Differences in specificity for the interactions of stefins A, B and D with cysteine proteinases.

Four different stefin-type cysteine proteinase inhibitors have been isolated from porcine thymus and skin. Amino acid sequence determination revealed the presence of stefin A and stefin B type inhibitors and two new inhibitors, designated as porcine stefin D1 and stefin D2. Stefin D1 was identified as PLCPI, an inhibitor recently characterized from porcine polymorphonuclear leukocytes [Lenarcic et al. (1993) FEBS Lett. 336, 289-292]. Stefin A is composed of 101 amino acids and has an Mr of 11 391 while stefin B contains 98 amino acids, has an Mr of 11 174 and is N-terminally blocked.
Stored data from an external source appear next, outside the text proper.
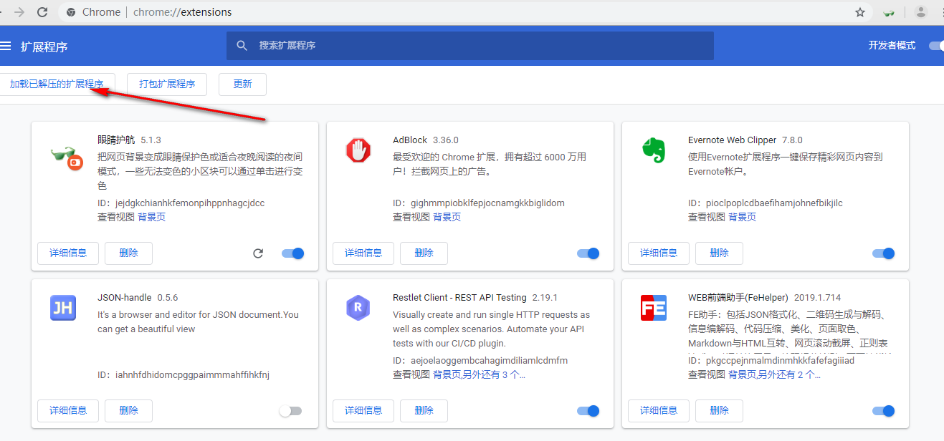Click the 加载已解压的扩展程序 button
Screen dimensions: 944x441
[57, 84]

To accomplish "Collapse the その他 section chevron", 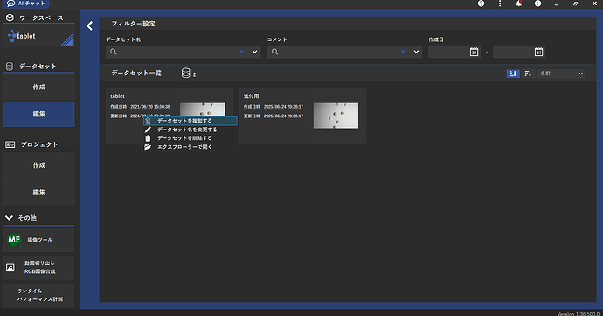I will click(10, 218).
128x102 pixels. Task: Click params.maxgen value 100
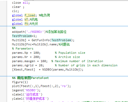click(43, 61)
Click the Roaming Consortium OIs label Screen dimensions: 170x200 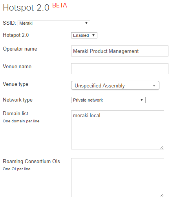click(31, 162)
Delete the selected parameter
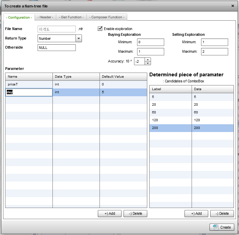This screenshot has width=239, height=235. (135, 213)
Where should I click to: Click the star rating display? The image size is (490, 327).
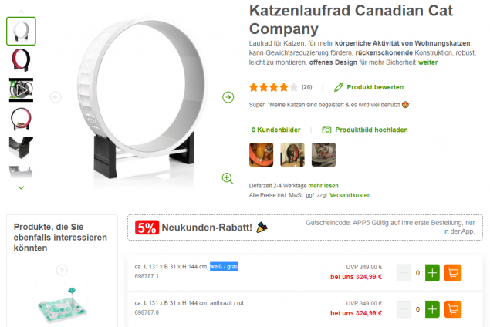coord(273,87)
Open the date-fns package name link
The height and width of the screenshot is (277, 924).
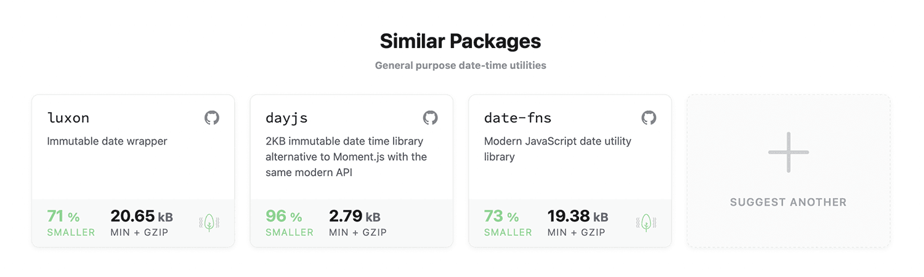click(517, 118)
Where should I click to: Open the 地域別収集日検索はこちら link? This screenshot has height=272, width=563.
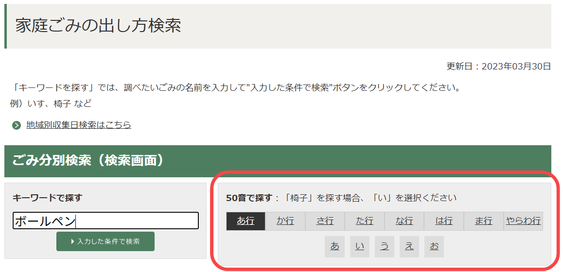click(x=78, y=125)
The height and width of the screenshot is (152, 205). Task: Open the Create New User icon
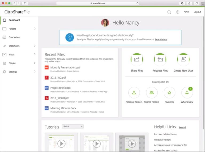183,60
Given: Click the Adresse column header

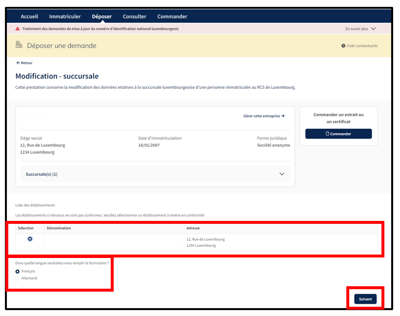Looking at the screenshot, I should click(193, 228).
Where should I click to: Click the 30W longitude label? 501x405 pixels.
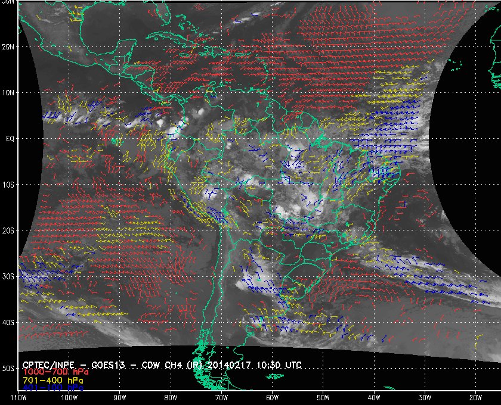pos(425,398)
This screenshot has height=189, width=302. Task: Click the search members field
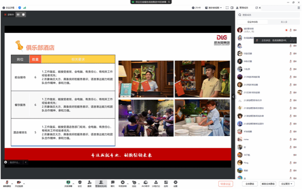(268, 15)
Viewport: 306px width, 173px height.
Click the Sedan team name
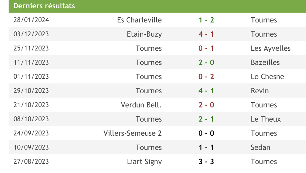pyautogui.click(x=260, y=147)

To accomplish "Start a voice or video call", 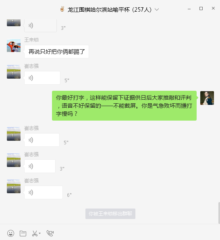I will click(50, 233).

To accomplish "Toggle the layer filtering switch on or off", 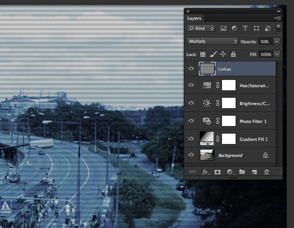I will (x=278, y=28).
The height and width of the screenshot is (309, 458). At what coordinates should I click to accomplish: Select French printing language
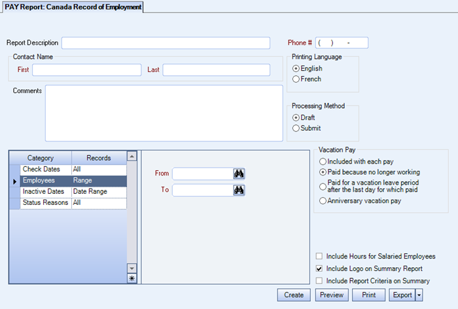coord(296,79)
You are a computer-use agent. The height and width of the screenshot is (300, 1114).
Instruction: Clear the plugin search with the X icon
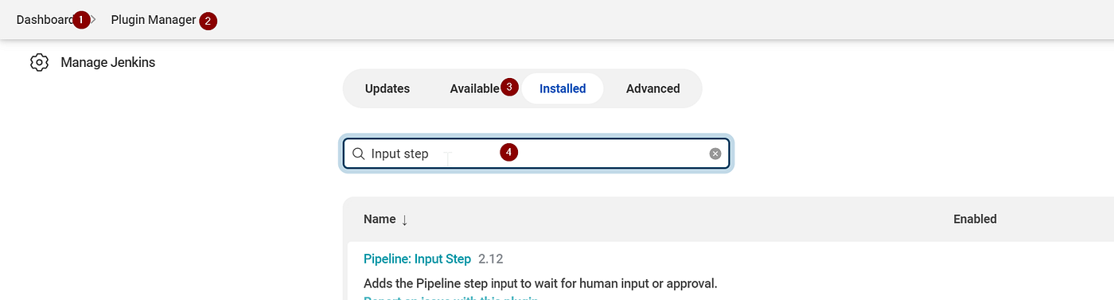point(715,154)
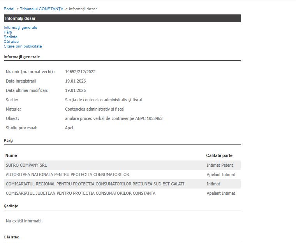Click the Secție value for contencios administrativ
Image resolution: width=296 pixels, height=245 pixels.
click(x=103, y=100)
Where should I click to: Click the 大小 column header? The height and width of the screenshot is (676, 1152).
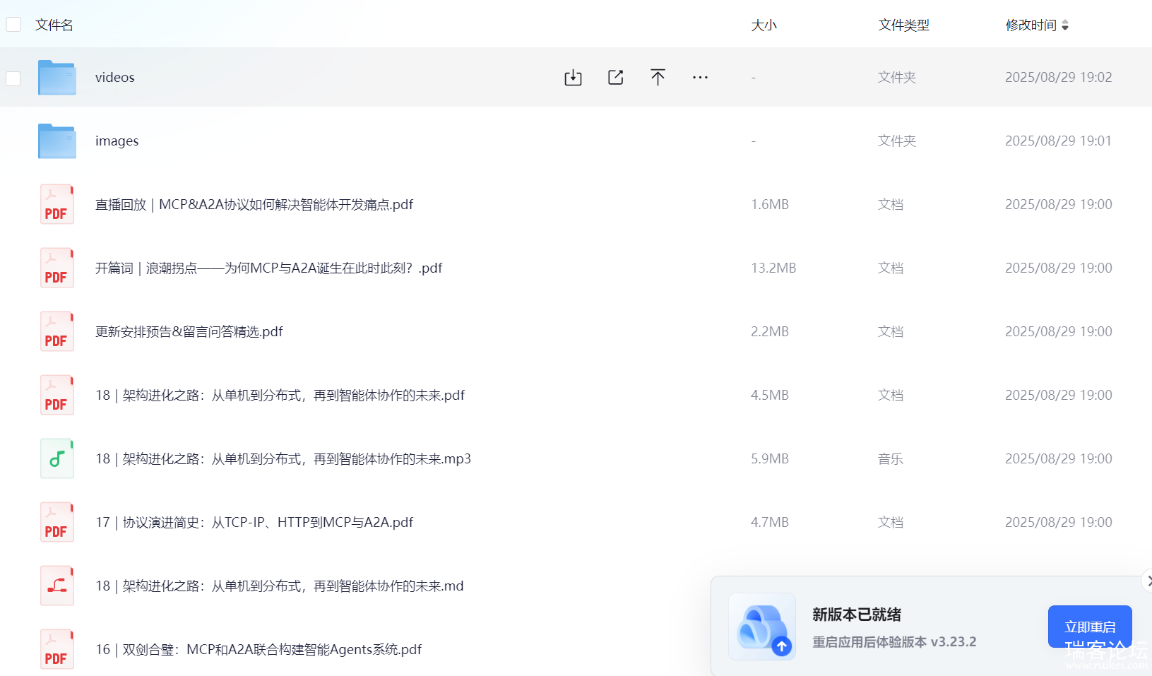pyautogui.click(x=764, y=25)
All inhibitors were found to be fast-acting inhibitors of papain, cathepsin L and cathepsin S (Ki = 0.009-0.161 nM). Stefins A and B also bind tightly and rapidly to cathepsin H (Ki = 0.027 and 0.069 nM, respectively), while stefins D1 and D2 have been shown to be very poor inhibitors of cathepsin H (Ki = 102-150 nM). The decreased affinity of these inhibitors toward cathepsin B (Ki = 2-1700 nM) was shown to be mainly due to the low second order association rate constants. The presence of a highly negatively charged N-terminus on stefin D1 constitutes a likely structural determinant of inhibitor specificity.